I like the Frontgate one better, (prettier)I have one similar to the Amazon one only it's a tension gate with a door.step over about 18 inches tall...


----------



## Maglily (Feb 3, 2009)

those are beautiful aren't they? I love the one little cat door in the gate. i wish I had the house with one of those gates lol.


----------



## Bailey&Me (Mar 8, 2010)

michellerobison said:


> I like the Frontgate one better, (prettier)I have one similar to the Amazon one only it's a tension gate with a door.step over about 18 inches tall...

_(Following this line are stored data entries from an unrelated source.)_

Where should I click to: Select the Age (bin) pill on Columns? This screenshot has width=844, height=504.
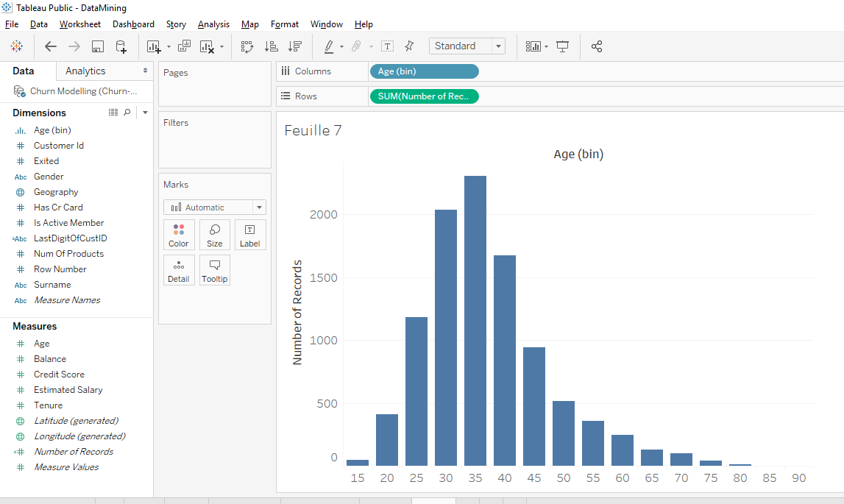pos(424,71)
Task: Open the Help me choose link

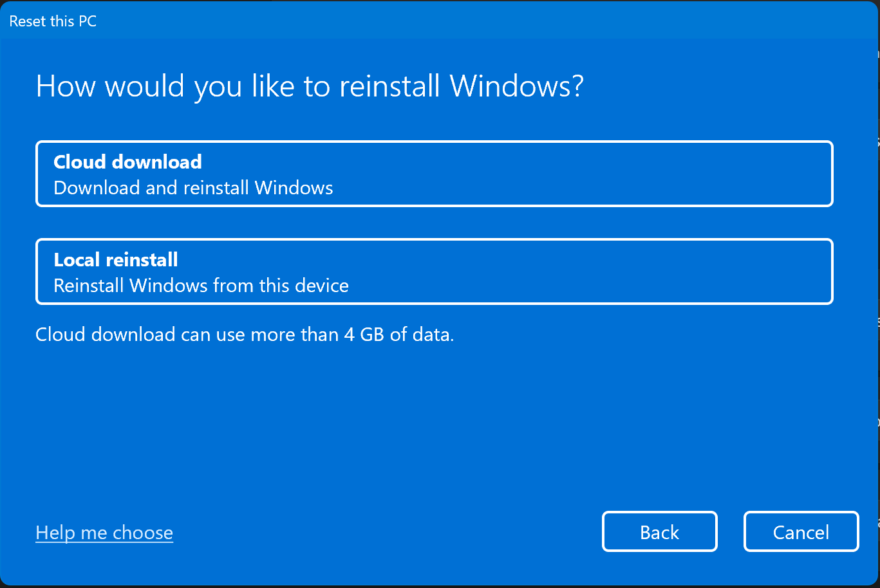Action: pos(104,533)
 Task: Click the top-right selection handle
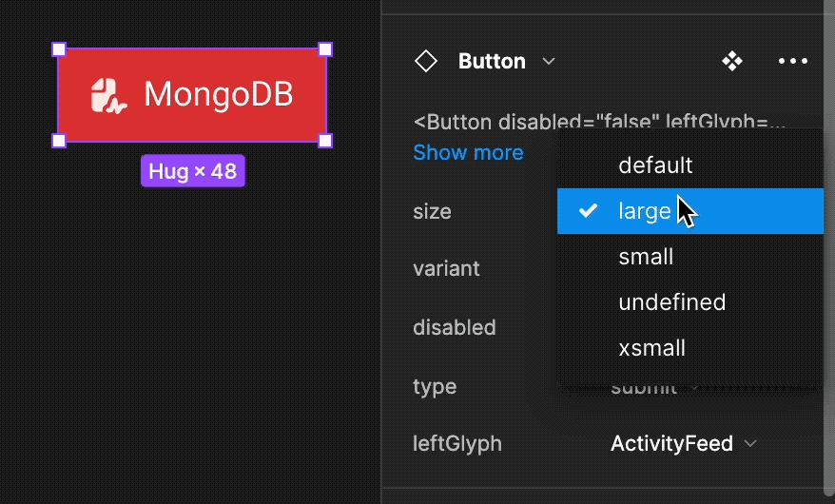click(325, 49)
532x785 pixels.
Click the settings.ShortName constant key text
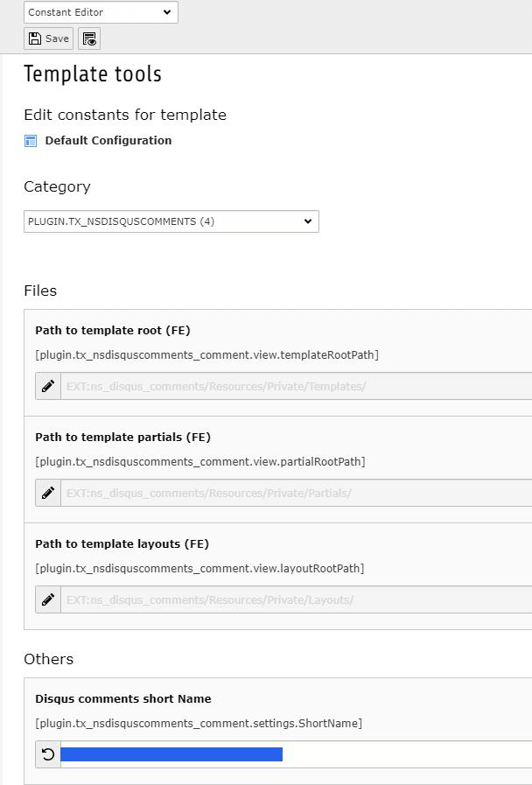[x=199, y=724]
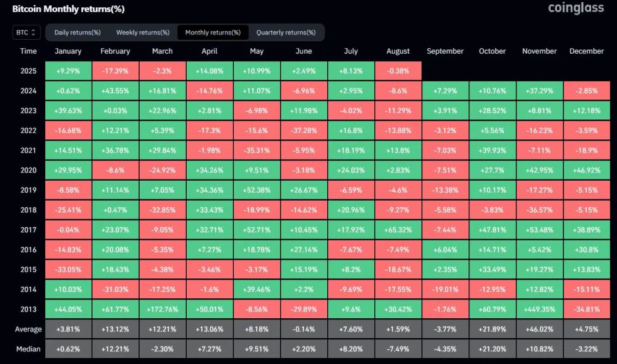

It's definitely prettier! However, Emma is a little monkey and tries to climb up any and every thing. The mesh wiring on this gate looks like it would be easy for her to climb! :w00t:


----------



## michellerobison (Dec 17, 2009)

Bailey&Me said:


> It's definitely prettier! However, Emma is a little monkey and tries to climb up any and every thing. The mesh wiring on this gate looks like it would be easy for her to climb! :w00t:


Might have to get the tall one! When I fostered Oliver 15 yr old actrobat! He could climb anything!


----------